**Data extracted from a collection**
━━━━━━

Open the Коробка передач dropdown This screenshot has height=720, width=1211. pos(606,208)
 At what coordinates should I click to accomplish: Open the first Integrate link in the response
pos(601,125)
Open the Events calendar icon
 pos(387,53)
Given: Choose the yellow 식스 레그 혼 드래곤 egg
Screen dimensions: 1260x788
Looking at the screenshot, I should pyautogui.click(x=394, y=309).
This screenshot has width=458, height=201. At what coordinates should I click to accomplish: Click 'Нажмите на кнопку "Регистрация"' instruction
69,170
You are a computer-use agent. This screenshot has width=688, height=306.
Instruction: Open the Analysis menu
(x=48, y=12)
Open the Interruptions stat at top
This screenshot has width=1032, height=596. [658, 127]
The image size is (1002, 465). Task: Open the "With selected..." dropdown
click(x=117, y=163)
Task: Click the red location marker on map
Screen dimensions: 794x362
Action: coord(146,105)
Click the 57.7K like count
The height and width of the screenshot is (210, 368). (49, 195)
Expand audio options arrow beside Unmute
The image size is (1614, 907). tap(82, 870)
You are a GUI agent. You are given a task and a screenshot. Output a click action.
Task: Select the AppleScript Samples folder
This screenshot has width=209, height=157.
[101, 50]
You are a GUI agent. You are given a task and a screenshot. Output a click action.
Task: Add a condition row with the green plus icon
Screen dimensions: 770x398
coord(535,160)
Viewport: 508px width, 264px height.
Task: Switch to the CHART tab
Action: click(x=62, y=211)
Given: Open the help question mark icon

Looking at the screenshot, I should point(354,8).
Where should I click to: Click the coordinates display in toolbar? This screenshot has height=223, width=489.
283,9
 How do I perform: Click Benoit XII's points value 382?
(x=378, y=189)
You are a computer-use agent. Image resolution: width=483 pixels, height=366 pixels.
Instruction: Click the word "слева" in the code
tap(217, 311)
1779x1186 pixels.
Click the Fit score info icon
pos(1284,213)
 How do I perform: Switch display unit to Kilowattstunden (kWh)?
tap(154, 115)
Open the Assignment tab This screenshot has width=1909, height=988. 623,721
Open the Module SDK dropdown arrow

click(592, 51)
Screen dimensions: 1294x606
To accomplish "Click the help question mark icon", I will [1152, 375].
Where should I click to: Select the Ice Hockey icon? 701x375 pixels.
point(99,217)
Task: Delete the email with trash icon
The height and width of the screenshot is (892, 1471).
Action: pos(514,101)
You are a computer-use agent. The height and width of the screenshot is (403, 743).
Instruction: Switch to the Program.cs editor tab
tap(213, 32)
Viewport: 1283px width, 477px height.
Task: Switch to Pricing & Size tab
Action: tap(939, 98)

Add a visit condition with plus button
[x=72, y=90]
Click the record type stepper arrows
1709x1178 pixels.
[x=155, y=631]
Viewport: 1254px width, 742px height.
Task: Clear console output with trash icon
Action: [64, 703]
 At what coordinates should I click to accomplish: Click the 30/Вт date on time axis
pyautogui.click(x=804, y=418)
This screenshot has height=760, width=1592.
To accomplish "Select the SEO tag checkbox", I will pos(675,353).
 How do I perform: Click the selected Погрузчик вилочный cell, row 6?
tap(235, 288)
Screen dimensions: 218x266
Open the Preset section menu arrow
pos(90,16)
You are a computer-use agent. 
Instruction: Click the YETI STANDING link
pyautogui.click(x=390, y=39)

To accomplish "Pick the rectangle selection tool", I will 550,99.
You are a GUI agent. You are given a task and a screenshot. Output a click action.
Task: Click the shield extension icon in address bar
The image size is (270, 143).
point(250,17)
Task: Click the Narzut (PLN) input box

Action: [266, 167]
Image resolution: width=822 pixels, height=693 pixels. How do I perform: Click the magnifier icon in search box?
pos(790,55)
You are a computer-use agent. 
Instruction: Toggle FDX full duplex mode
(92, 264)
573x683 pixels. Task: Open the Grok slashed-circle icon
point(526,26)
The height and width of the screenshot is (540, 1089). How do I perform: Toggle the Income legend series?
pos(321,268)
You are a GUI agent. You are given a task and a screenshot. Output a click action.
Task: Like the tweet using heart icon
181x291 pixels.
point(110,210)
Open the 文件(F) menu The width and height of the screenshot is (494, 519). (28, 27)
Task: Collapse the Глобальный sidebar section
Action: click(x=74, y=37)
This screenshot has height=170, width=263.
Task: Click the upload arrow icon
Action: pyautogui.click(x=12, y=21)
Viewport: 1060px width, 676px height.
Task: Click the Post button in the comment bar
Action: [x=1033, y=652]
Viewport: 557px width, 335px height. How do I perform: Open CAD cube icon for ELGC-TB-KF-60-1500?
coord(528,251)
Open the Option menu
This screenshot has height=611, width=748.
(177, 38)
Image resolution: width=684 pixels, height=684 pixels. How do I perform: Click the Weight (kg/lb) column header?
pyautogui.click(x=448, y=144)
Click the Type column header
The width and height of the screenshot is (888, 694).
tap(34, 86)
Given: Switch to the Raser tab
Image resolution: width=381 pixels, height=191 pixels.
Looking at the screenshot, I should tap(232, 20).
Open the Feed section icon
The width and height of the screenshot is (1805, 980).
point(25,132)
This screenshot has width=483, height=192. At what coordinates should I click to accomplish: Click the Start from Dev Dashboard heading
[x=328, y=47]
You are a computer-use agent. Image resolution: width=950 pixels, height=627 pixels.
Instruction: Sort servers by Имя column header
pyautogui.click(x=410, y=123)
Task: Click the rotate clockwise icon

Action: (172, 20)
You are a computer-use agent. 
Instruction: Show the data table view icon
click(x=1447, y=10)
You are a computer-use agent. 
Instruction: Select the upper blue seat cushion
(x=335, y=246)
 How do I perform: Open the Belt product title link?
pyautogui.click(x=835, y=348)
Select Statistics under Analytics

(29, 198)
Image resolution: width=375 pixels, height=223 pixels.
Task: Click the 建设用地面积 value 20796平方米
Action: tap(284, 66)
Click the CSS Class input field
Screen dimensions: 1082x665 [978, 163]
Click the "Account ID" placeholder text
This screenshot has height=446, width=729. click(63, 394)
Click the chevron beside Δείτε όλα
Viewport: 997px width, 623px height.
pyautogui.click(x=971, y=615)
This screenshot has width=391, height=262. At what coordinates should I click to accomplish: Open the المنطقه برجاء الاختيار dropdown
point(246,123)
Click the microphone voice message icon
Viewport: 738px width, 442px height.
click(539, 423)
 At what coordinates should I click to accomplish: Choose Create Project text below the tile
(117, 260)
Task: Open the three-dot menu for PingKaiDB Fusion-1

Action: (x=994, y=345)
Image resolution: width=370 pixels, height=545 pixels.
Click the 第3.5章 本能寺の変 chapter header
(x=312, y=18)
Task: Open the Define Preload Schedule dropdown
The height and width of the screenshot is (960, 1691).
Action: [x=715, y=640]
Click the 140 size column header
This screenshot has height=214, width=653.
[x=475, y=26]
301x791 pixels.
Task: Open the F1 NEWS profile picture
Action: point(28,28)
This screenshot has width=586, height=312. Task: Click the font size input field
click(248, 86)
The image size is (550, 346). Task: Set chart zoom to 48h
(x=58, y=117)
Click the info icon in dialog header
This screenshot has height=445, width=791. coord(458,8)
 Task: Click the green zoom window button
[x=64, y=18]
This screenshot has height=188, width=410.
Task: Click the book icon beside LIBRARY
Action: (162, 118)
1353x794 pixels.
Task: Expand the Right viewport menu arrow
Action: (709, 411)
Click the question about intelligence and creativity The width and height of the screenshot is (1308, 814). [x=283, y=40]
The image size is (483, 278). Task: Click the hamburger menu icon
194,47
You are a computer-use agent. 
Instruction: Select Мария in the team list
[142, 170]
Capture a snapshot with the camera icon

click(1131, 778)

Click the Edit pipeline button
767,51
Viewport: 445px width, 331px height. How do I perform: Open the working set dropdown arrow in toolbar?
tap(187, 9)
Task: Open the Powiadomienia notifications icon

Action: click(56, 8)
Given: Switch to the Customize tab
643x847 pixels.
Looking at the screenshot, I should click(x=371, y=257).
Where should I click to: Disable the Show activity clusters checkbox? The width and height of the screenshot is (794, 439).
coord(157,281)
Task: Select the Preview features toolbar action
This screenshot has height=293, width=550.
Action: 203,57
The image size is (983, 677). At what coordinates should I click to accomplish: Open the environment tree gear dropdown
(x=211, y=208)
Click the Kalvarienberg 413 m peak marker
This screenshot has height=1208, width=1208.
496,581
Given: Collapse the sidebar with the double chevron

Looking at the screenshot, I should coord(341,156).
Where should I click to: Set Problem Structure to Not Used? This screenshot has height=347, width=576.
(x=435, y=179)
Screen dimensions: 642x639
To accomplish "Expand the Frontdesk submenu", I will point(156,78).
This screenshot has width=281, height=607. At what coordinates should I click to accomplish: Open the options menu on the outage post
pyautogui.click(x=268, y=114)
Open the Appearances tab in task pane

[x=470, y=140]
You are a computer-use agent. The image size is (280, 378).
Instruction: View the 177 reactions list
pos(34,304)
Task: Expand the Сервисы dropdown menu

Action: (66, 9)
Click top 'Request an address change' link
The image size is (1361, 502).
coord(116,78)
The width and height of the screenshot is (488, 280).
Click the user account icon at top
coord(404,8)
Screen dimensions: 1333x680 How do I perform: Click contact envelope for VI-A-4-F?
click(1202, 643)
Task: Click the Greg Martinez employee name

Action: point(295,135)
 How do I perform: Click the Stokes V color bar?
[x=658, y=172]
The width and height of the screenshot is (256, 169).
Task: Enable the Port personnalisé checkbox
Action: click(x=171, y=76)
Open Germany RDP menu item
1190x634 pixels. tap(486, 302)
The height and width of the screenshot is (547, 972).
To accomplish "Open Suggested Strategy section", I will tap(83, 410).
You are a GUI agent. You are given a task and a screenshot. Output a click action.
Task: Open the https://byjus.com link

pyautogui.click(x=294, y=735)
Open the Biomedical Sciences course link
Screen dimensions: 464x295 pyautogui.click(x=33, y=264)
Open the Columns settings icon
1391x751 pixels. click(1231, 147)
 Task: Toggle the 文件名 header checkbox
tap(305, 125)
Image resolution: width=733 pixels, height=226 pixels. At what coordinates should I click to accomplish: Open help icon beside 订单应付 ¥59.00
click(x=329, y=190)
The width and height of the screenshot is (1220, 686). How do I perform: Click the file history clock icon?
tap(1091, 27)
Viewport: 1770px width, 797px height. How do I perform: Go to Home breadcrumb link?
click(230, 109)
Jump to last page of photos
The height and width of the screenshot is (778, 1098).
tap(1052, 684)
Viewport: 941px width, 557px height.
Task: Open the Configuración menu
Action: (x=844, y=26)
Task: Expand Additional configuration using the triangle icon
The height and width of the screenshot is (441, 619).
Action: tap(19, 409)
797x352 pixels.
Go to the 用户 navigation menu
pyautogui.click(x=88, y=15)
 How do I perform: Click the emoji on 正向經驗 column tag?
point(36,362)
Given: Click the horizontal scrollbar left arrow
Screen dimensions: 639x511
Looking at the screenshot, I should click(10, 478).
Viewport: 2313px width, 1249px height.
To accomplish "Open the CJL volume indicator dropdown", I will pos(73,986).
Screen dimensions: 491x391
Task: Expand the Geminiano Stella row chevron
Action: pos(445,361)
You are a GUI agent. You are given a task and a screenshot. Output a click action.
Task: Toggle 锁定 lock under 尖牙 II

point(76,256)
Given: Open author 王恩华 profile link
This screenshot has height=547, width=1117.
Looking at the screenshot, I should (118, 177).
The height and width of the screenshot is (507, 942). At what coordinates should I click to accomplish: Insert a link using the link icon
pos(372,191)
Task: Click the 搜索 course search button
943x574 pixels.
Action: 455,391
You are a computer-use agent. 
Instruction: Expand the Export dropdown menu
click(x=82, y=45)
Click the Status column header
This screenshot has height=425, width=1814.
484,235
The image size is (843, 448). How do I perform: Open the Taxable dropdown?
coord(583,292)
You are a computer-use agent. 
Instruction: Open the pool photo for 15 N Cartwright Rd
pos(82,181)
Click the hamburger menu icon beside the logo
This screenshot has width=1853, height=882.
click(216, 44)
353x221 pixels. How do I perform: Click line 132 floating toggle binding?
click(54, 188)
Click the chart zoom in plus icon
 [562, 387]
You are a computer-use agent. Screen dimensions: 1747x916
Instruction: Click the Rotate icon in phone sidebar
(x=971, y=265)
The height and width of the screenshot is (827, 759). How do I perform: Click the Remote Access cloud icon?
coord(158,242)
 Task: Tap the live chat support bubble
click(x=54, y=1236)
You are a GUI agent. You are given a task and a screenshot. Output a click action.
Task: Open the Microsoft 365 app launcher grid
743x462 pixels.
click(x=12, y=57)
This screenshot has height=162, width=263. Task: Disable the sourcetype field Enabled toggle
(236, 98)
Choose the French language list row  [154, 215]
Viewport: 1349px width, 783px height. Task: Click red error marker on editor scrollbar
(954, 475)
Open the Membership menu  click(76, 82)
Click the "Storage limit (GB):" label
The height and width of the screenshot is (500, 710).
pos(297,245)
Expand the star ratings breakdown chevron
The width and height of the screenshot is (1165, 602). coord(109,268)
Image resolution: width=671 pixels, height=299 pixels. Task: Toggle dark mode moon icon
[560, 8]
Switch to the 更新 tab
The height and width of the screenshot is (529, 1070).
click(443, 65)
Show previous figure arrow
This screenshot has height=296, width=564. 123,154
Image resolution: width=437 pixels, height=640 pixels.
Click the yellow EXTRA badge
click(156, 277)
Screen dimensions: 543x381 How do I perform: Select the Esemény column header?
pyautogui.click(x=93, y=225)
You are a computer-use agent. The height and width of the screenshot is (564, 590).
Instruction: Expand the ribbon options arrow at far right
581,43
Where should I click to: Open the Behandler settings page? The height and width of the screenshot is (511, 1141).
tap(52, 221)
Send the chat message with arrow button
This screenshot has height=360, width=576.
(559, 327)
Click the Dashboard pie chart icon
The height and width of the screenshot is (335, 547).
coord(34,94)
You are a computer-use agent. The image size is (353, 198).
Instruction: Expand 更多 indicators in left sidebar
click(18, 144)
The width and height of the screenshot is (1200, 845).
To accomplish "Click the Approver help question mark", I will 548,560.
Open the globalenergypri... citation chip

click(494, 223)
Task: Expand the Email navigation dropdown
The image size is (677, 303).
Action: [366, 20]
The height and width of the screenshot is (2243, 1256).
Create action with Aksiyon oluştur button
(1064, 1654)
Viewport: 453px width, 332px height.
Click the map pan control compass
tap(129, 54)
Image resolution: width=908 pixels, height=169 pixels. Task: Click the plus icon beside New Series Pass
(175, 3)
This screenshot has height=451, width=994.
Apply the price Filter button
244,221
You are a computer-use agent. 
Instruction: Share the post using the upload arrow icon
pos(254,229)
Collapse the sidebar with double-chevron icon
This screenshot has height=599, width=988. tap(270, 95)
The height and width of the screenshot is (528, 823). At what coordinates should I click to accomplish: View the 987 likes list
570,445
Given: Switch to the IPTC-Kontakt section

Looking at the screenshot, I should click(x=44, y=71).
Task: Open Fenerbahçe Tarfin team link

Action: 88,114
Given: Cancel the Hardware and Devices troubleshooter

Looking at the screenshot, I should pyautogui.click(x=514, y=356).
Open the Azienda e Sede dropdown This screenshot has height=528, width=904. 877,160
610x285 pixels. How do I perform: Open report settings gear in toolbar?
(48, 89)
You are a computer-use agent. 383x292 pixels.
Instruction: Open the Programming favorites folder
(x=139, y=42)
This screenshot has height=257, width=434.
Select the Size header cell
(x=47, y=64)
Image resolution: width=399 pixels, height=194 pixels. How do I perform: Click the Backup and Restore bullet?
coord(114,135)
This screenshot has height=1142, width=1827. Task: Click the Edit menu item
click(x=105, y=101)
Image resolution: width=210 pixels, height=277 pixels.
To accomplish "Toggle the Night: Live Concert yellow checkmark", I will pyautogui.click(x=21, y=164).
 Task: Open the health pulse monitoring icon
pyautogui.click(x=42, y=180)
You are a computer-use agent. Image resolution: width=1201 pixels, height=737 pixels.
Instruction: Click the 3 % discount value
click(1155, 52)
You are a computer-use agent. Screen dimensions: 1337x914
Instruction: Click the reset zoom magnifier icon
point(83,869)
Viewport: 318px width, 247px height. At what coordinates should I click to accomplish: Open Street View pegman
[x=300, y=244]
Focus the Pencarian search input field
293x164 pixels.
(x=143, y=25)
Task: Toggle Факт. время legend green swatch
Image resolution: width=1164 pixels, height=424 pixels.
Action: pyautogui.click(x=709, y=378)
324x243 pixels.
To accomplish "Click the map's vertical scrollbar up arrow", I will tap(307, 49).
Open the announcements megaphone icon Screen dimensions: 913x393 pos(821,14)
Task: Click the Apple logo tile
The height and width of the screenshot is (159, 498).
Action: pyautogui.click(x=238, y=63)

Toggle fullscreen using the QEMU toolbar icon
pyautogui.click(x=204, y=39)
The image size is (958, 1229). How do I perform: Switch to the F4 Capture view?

━━━━━━

**Exercise**
Print the stretch of records from the line containing "Task: Click the 搜索 course search button" through the line containing "click(x=54, y=1236)", both included, character for character.

**Answer to the task**
Task: Click the 搜索 course search button
943x574 pixels.
Action: 455,391
You are a computer-use agent. 
Instruction: Expand the Export dropdown menu
click(x=82, y=45)
Click the Status column header
This screenshot has height=425, width=1814.
484,235
The image size is (843, 448). How do I perform: Open the Taxable dropdown?
coord(583,292)
You are a computer-use agent. 
Instruction: Open the pool photo for 15 N Cartwright Rd
pos(82,181)
Click the hamburger menu icon beside the logo
This screenshot has width=1853, height=882.
click(216, 44)
353x221 pixels. How do I perform: Click line 132 floating toggle binding?
click(54, 188)
Click the chart zoom in plus icon
 [562, 387]
You are a computer-use agent. Screen dimensions: 1747x916
Instruction: Click the Rotate icon in phone sidebar
(x=971, y=265)
The height and width of the screenshot is (827, 759). How do I perform: Click the Remote Access cloud icon?
coord(158,242)
 Task: Tap the live chat support bubble
click(x=54, y=1236)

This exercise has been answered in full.